» **Work instructions**
1) Retype the passage about locking people in a house between "This is non-responsive." and "the same argument.", inclusive.
2) Answer these questions using the passage about locking people in a house.
(a) In the comparison the passage proposes, which person locks Bob inside from outside the house?
(b) According to the passage, why is there no victim when a person locks himself in?
(c) What does the final paragraph say has been assumed that being locked out makes you?
3) Write what comes next in the passage about locking people in a house, picking up right after its final sentence.

Actually, it's not parallel at all because in one situation, there is no victim because a person who locks himself in has made the choice.
If you want it to be parallel, then you have to compare "Albert is inside the house and locks Bob inside against Bob's will" against "Charlie is outside the house and locks Bob inside against Bob's will." That way there is a third party preventing an unwilling victim from going where he wants to go. Provided that Albert and Charlie are equally able to enforce the house locking (i.e. assuming that Bob can't make Albert unlock the doors even though both are inside), then there is no difference. Bob is locked inside the house against his will, and it's unimportant whether it's inside Albert or outside Charlie who's done it. Either way, Bob is imprisoned.
This is non-responsive. You've already assumed that the condition of being locked out makes you wolves, i.e. dangerous, which is assuming the conclusion you want to prove. If you get to assume that the people outside a fence ethically deserve to be locked out, then it's not the same argument.

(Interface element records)
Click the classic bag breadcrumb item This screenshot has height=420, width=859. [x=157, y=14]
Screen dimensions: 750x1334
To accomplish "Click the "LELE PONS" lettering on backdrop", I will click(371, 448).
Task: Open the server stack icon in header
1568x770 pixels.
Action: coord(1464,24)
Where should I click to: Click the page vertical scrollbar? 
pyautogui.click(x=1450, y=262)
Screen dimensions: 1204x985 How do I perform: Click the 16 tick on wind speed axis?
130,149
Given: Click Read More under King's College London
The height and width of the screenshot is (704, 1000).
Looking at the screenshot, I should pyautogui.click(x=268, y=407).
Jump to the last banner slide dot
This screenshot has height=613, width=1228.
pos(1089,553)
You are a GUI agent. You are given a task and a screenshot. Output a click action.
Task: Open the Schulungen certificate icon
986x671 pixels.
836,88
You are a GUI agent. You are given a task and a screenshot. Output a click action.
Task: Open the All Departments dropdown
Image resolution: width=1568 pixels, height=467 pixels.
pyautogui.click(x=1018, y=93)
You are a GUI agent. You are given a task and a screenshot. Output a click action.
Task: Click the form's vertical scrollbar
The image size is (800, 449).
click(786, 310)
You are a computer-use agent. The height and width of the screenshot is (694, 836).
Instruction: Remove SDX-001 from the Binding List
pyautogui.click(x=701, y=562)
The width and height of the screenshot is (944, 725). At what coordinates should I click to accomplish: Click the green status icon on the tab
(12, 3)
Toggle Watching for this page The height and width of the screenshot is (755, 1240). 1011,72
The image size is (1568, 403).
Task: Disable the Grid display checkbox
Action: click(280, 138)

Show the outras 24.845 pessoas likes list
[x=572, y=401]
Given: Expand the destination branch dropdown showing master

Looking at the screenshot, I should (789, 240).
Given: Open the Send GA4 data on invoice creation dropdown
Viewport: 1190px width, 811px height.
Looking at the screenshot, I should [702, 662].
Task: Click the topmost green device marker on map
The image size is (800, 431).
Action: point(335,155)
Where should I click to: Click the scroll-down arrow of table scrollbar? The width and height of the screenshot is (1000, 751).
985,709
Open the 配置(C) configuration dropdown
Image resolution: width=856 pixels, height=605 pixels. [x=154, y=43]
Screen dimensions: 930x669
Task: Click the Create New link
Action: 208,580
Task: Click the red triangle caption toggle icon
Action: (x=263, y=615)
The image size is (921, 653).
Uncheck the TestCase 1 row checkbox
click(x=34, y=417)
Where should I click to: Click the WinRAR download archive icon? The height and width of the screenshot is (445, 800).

» **Task answers**
1)
This is non-responsive. You've already assumed that the condition of being locked out makes you wolves, i.e. dangerous, which is assuming the conclusion you want to prove. If you get to assume that the people outside a fence ethically deserve to be locked out, then it's not the same argument.

2)
(a) Charlie.
(b) Because that person has made the choice.
(c) Wolves, that is, dangerous.

3)
We need two situations where the people who want to cross the border in both cases are morally equal and both blameless refugees (for argument's sake, not as empirical fact).
In this scenario, refugees want to cross a border to make their lives better. So if we assume for the sake of argument that the Syrian refugees are as morally justified as the East Berliners, then why would any fence be justified?
Most of the country is empty and even most of our Rust Belt cities suffer from severe underpopulation. Lots of small towns are dying because all the young people are leaving.
Immigrants clearly provide economic benefits from their production, consumption, and entrepreneurialism. The most pessimistic scholarly estimates are that decades of immigration have caused a few percentage points drop in the wages of high school dropouts, but net wage gains to all others. This is especially because more goods are produced at lower cost, making each dollar more valuable. It's widely accepted by economists that immigration improves the economy of the recipient country, and that the difference is more than the sum of the parts.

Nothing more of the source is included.